| name | hf-dataset-card-writer |
| description | Use when creating or revising an HF_DATASET_CARD.md file in this repo. Defines the six-section card structure (Search, Curate, Evolve, Train, Versioning, Materialize a subset), the writing voice, and the example style rules for Lance-format datasets published to the HuggingFace Hub. |
HF dataset card writer
This skill governs the public-facing HF_DATASET_CARD.md published with each Lance-format dataset on the HuggingFace Hub. Treat the card as user-facing documentation for ML engineers, researchers, and agent/app builders consuming the dataset. Do not copy maintainer workflows (data generation, conversion internals, upload mechanics) into the card unless explicitly requested.
Audience and framing
Examples should make the value of Lance self-evident — show, don't tell. Never name or compare to other formats (Parquet, WebDataset, image folders); demonstrate the strengths and let the reader draw their own conclusion. Do not label sections with persona tags ("for agents", "for researchers", etc.) — the same section often applies to multiple personas, and readers should not have to self-identify before reading.
Writing style
Prose should be informative and educational, written in full, flowing sentences that explain what the code does and why it matters. Avoid the staccato style of fragments stitched together with em-dashes, parenthetical asides, and bullet-like one-liners; readers should be able to learn the concept from the prose alone, with the code as confirmation. Each section's introduction should set up the problem the snippet addresses, name the relevant Lance mechanism, and explain the consequence of using it. Short follow-up paragraphs after a snippet should expand on a non-obvious property of the result rather than restate what the code did.
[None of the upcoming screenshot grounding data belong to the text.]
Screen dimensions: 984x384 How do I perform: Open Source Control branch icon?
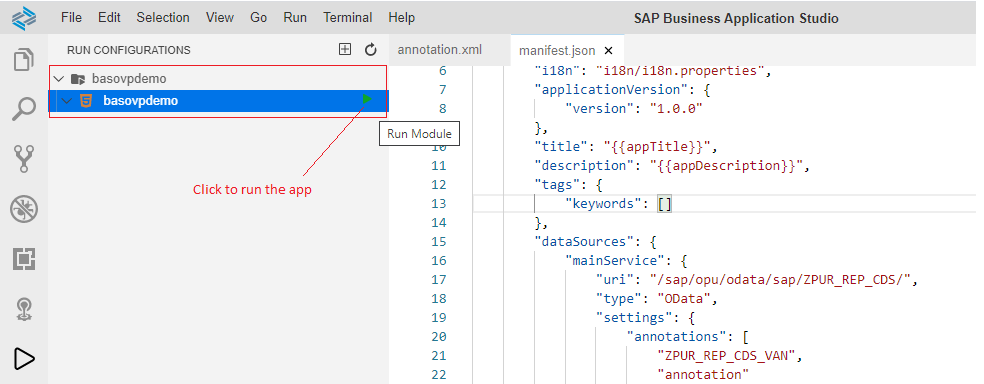(24, 159)
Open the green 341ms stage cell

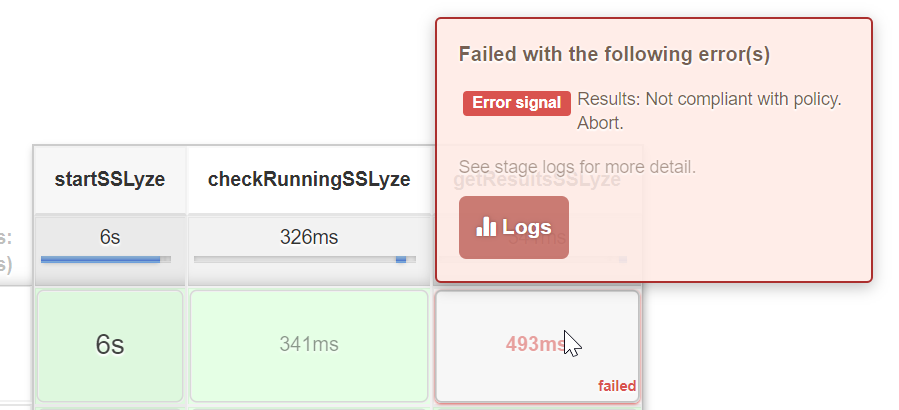click(309, 345)
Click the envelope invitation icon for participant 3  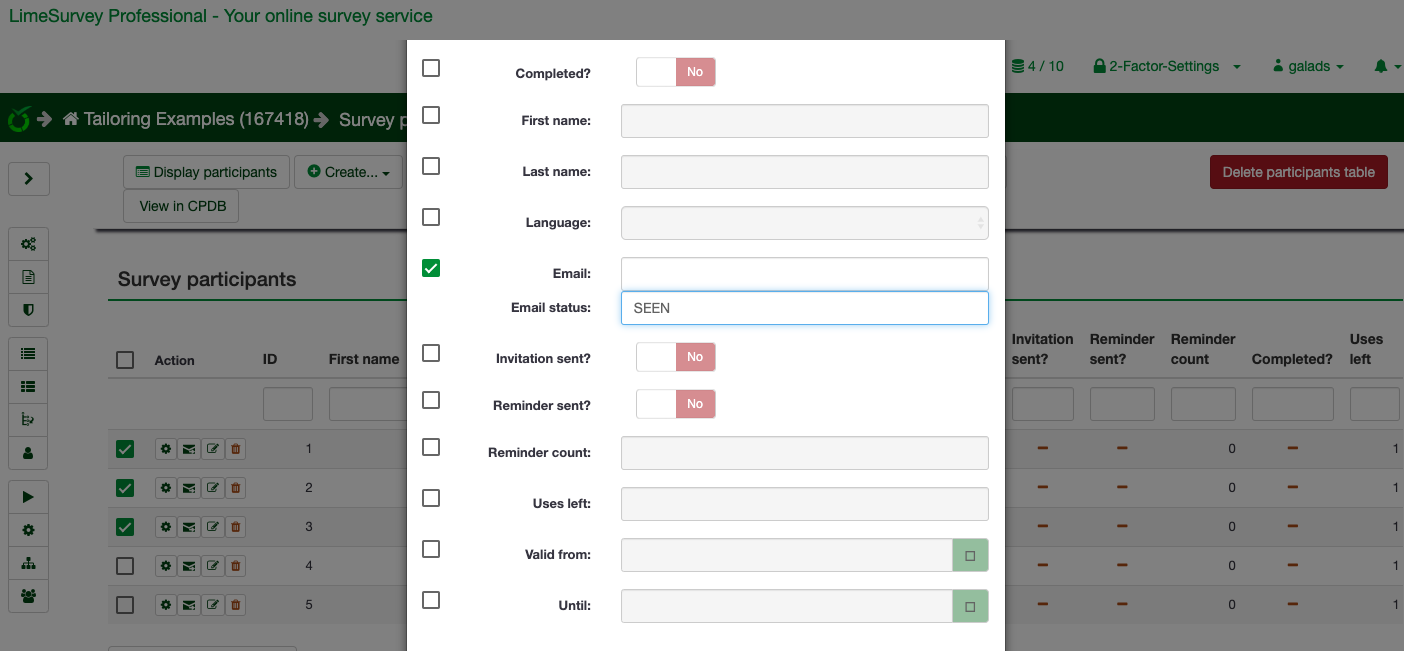[x=189, y=527]
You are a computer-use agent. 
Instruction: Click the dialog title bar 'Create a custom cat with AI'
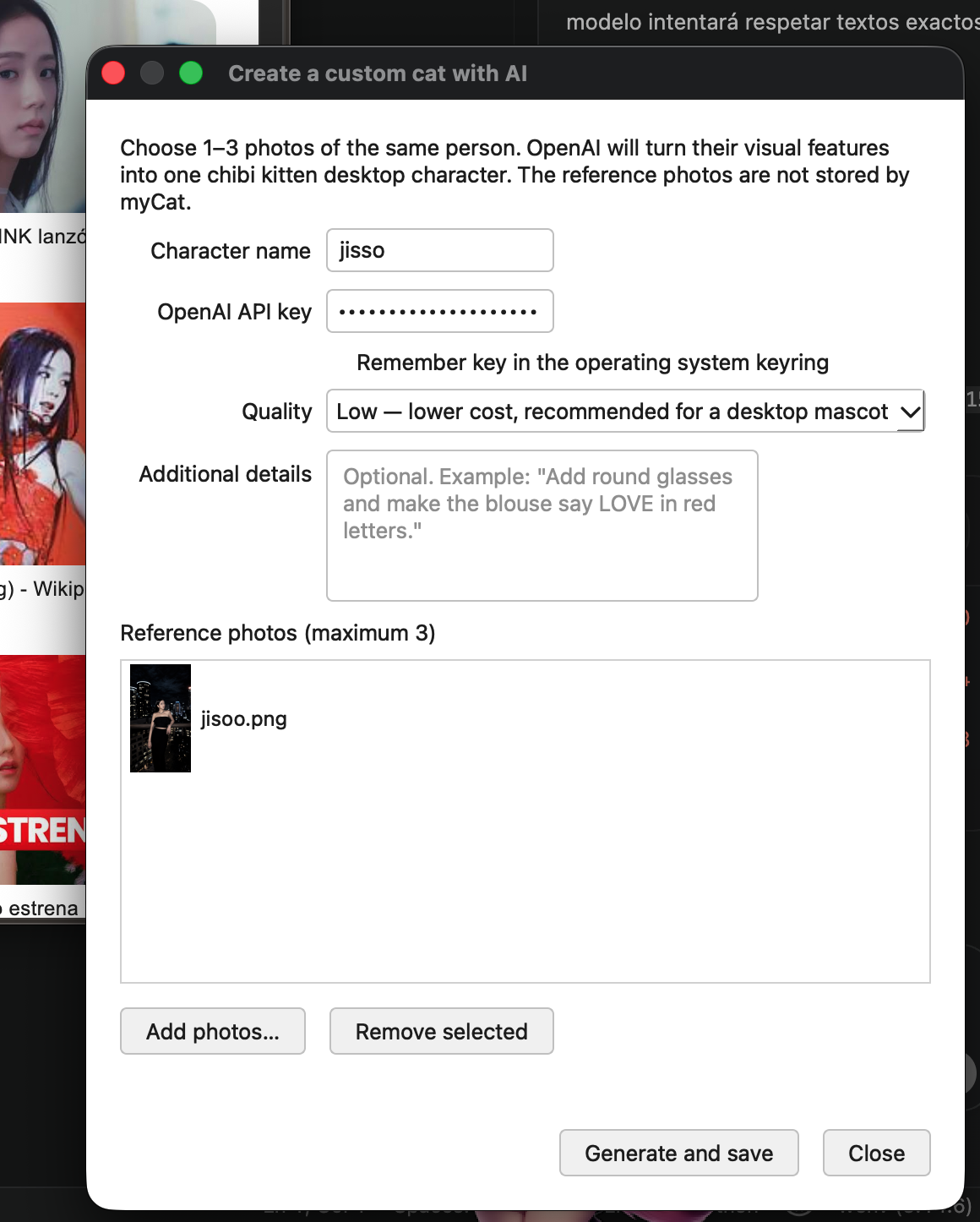(378, 74)
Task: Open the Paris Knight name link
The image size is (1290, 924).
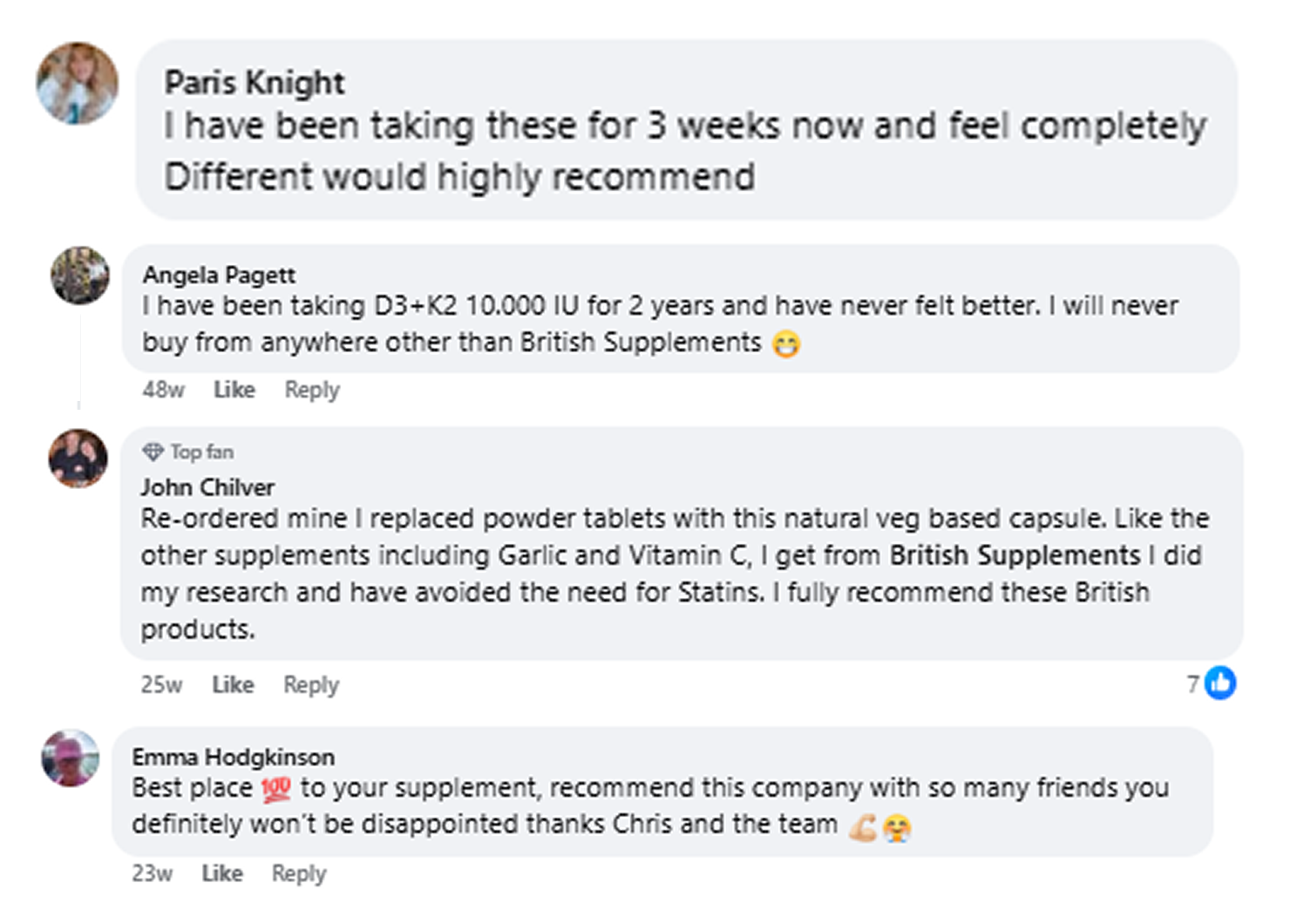Action: [x=255, y=83]
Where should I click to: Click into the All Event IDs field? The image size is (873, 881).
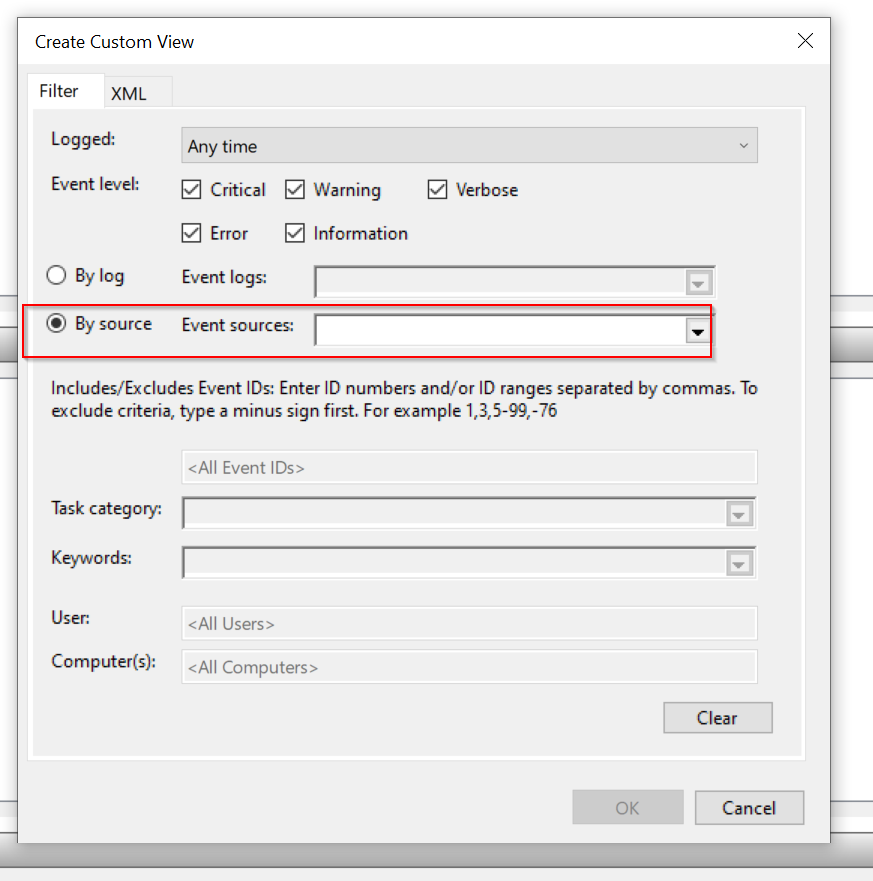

Bulleted lists, terse callouts, and tables remain appropriate for the inherently list-shaped parts of the card (key features, schema, indices, tips). The prose-style rule applies to the body of each of the six sections below. Write in an informative, educational manner without being verbose; use em-dashes sparingly.
Card structure
The top of every card contains, in order:
- YAML frontmatter (license, task_categories, language, tags, pretty_name, size_categories).
task_categories values are validated against HF's official allowlist — do not put lance there or the Hub will surface a "YAML Metadata Warning" on the card. Put lance in tags instead (which is free-form).
- Title and one-paragraph summary
- Key features (bullet list)
- Splits
- Schema (table with column names, types, notes — not a raw PyArrow dump)
- Pre-built indices
- "Why Lance?" — a fixed, copy-pasted section that names the six format properties the body sections rely on (see the canonical block below). Same text in every card; no per-card customization.
- Loaders — in order:
datasets.load_dataset, lancedb.connect, then lance.dataset. LanceDB comes before pylance because it is the higher-level interface most users interact with; pylance is shown below as the format-level handle for readers who want to inspect or operate on dataset internals. The LanceDB loader's intro sentence carries the single LanceDB-docs link for the card: LanceDB is the embedded retrieval library built on top of the Lance format ([docs](https://lancedb.com/docs)), and is the interface most users interact with. That is the only place the docs URL appears — do not add it elsewhere.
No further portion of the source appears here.